In a univariable model, the odds of AMD increased significantly across quartiles of blood lead levels (P for trend <0.0001), but this association was not significant after controlling for demographic or other important factors (Models A and B; Table 2). Higher blood cadmium levels were significantly associated with increasing odds of AMD even after adjustment for socio-demographic factors and BMI (Model A: quartile 4 versus 1, OR = 1.56, 95% CI: 1.02 to 2.40; P for trend = 0.02). The association between blood cadmium and the odds of AMD remained suggestive after further adjusting for pack-years of cigarette smoking (Model B: quartile 4 versus 1, OR = 1.43, 95% CI: 0.91 to 2.27; P for trend = 0.08). Further adjustment for alcohol consumption, cardiovascular risk factors and diabetes slightly increased ORs but did not appreciably alter the reported findings (data not shown). For urinary cadmium, the fully adjusted ORs of AMD for quartile 4 compared to quartile 1 were 2.15 (95% CI, 0.87 to 5.53) and 2.18 (95% CI, 0.70 to 6.83) in Model A (P for trend = 0.04) and Model B (P for trend = 0.09), respectively, but we had lower power for this exposure due to the study design.

Table 2.

Odds Ratios (95% confidence intervals) of age-related macular degeneration by blood lead and blood cadmium (n=5390), and urinary cadmium concentrations (n=1548), NHANES, 2005–2008.

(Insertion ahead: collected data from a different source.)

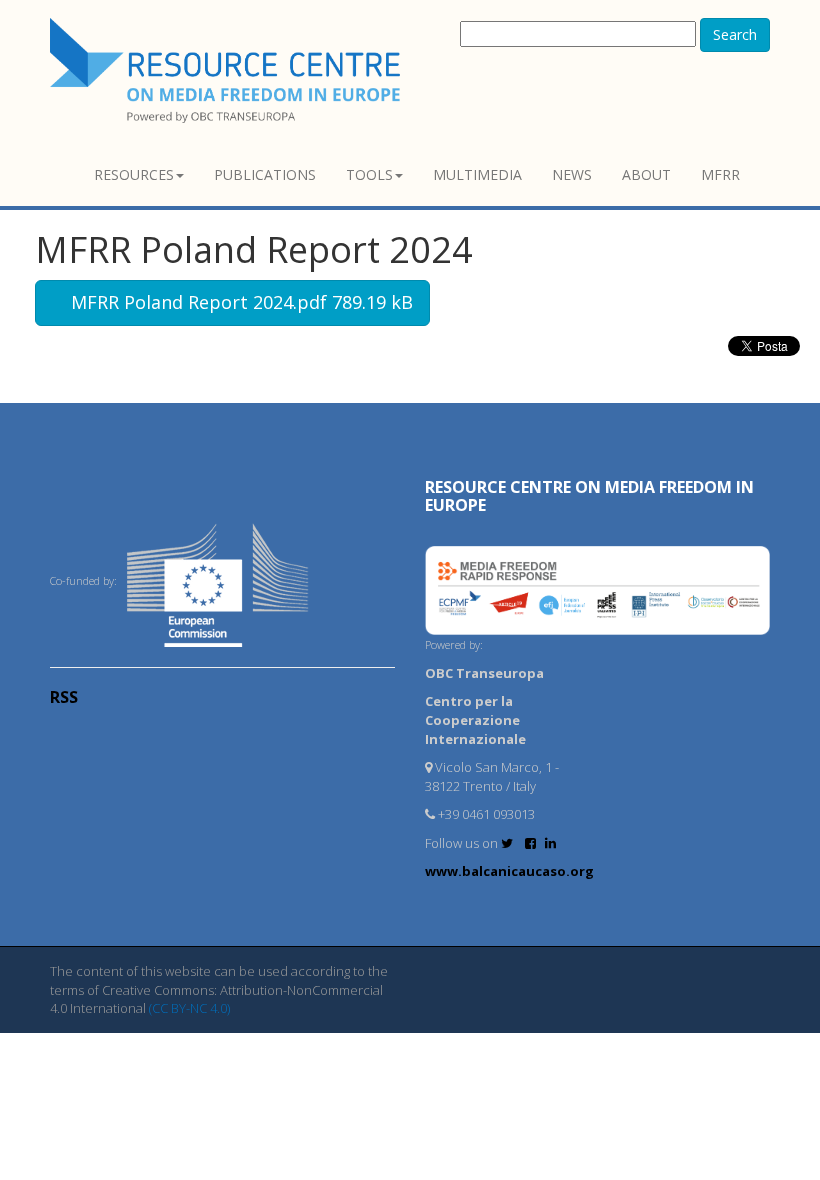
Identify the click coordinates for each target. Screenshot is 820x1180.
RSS (64, 697)
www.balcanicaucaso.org (509, 871)
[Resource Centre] (228, 70)
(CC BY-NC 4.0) (189, 1008)
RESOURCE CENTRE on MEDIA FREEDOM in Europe (589, 496)
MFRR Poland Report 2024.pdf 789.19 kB (239, 302)
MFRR (720, 174)
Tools (369, 174)
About (646, 174)
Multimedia (477, 174)
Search (735, 34)
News (572, 174)
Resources (134, 174)
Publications (265, 174)
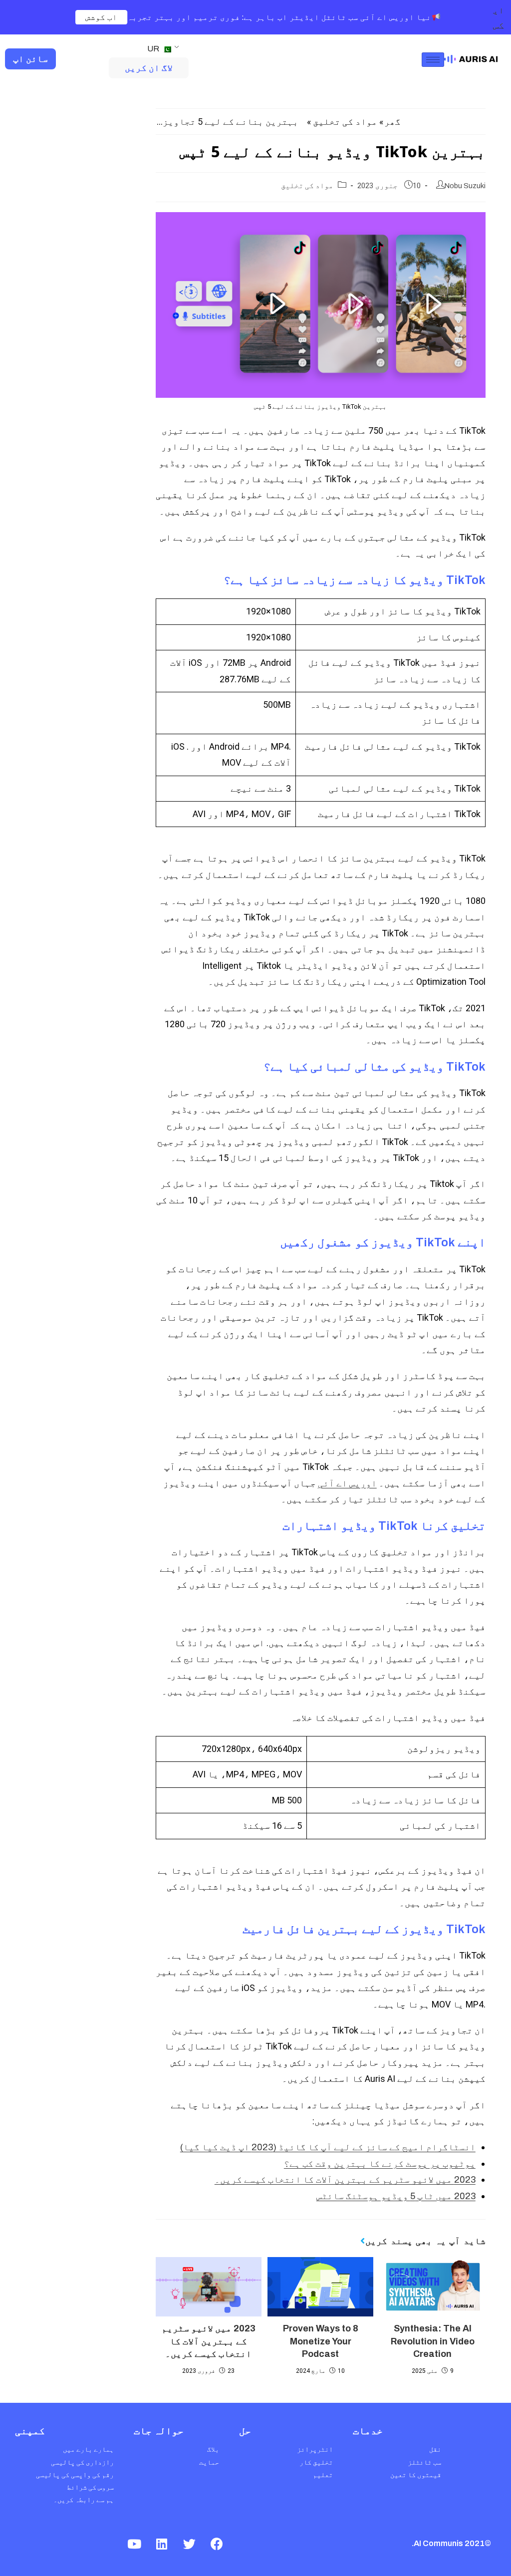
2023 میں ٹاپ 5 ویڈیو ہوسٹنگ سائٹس (396, 2196)
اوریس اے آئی (347, 1483)
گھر (392, 122)
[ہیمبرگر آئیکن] (433, 59)
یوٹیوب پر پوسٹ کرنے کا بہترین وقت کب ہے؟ (380, 2164)
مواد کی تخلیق (345, 122)
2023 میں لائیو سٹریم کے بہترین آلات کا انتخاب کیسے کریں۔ (345, 2180)
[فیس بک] (216, 2543)
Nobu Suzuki (465, 186)
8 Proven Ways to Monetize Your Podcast (320, 2340)
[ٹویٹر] (189, 2543)
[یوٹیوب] (134, 2543)
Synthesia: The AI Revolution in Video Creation (433, 2340)
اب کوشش (101, 17)
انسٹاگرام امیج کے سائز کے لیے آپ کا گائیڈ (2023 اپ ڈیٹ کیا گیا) (328, 2147)
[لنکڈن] (161, 2543)
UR (154, 48)
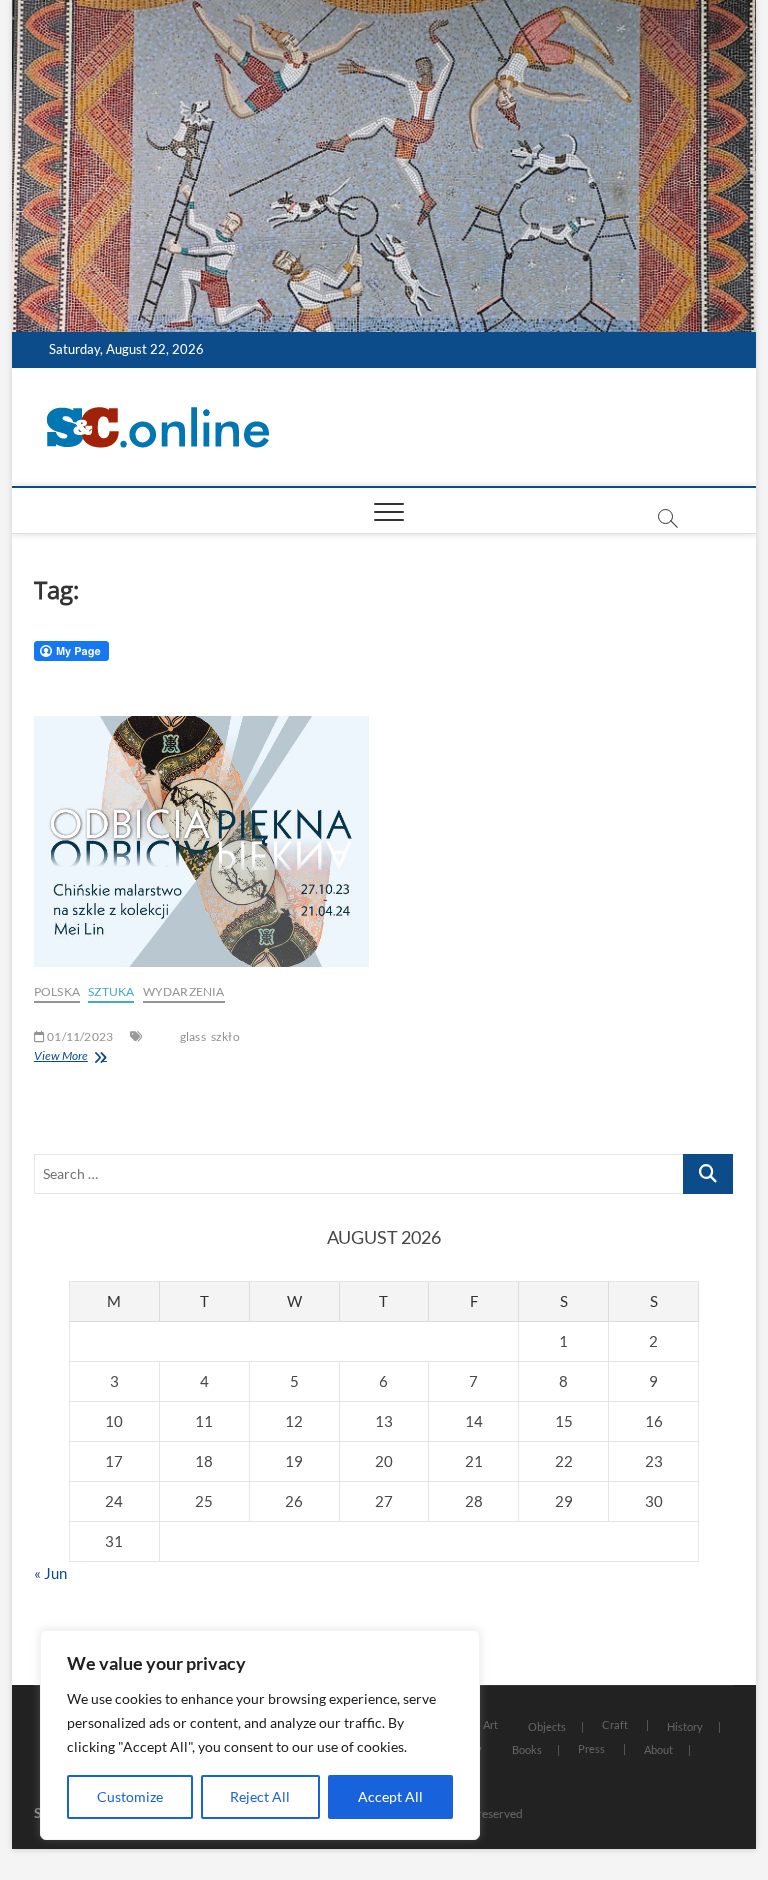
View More (61, 1055)
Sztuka (111, 991)
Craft (615, 1724)
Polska (57, 991)
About (658, 1749)
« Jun (50, 1573)
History (685, 1726)
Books (527, 1749)
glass (193, 1036)
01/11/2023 (79, 1036)
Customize (130, 1796)
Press (591, 1748)
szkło (225, 1036)
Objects (547, 1726)
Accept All (390, 1796)
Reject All (260, 1796)
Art (490, 1724)
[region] (260, 1735)
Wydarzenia (184, 991)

Variables AMD/No AMD Crude Model A Model B
Lead
Blood lead quartile (μg/dL)A
 Quartile 1 (0.18–1.20) 78/1288 (Reference) (Reference) (Reference)
 Quartile 2 (1.21–1.77) 101/1182 1.24 (0.85, 1.81) 0.90 (0.61, 1.32) 0.86 (0.60, 1.22)
 Quartile 3 (1.78–2.61) 121/1217 1.67 (1.19, 2.34) 1.04 (0.70, 1.55) 1.00 (0.68, 1.48)
 Quartile 4 (2.62–26.80) 118/1100 1.80 (1.27, 2.55) 0.92 (0.63, 1.36) 0.86 (0.59, 1.26)
  p-for-trend <.0001 0.89 0.65
Cadmium
Blood cadmium quartile (μg/L)A
 Quartile 1 (0.14–0.25) 72/1256 (Reference) (Reference) (Reference)
 Quartile 2 (0.26–0.38) 96/1218 1.41 (0.99, 2.02) 1.00 (0.67, 1.52) 1.00 (0.67, 1.51)
 Quartile 3 (0.39–0.65) 134/1164 2.19 (1.53, 3.15) 1.24 (0.83, 1.85) 1.23 (0.81, 1.87)
 Quartile 4 (0.66–10.80) 116/1149 1.96 (1.32, 2.90) 1.56 (1.02, 2.40) 1.43 (0.91, 2.27)
  p-for-trend <.0001 0.02 0.08
Urinary cadmium quartile (μg/L)B
 Quartile 1 (0.03–0.175) 26/360 (Reference) (Reference) (Reference)
 Quartile 2 (0.176–0.352) 18/365 0.75 (0.37, 1.54) 0.74 (0.38, 1.45) 0.81 (0.39, 1.65)
 Quartile 3 (0.353–0.646) 31/362 2.12 (1.00, 4.48) 2.23 (0.85, 5.94) 2.31 (0.79, 6.78)
 Quartile 4 (0.648–5.35) 29/357 1.80 (0.88, 3.66) 2.15 (0.87, 5.33) 2.18 (0.70, 6.83)
  p-for-trend 0.02 0.04 0.09

Abbreviation: NHANES, National Health and Nutrition Examination Survey.

A

Model A was adjusted for age, age-squared, gender, race, education and body mass index. Model B: Model A + further adjusted for pack-years.

B

Model A was adjusted for urinary creatinine, age, age-squared, gender, race, education and body mass index. Model B: Model A + further adjusted for pack-years.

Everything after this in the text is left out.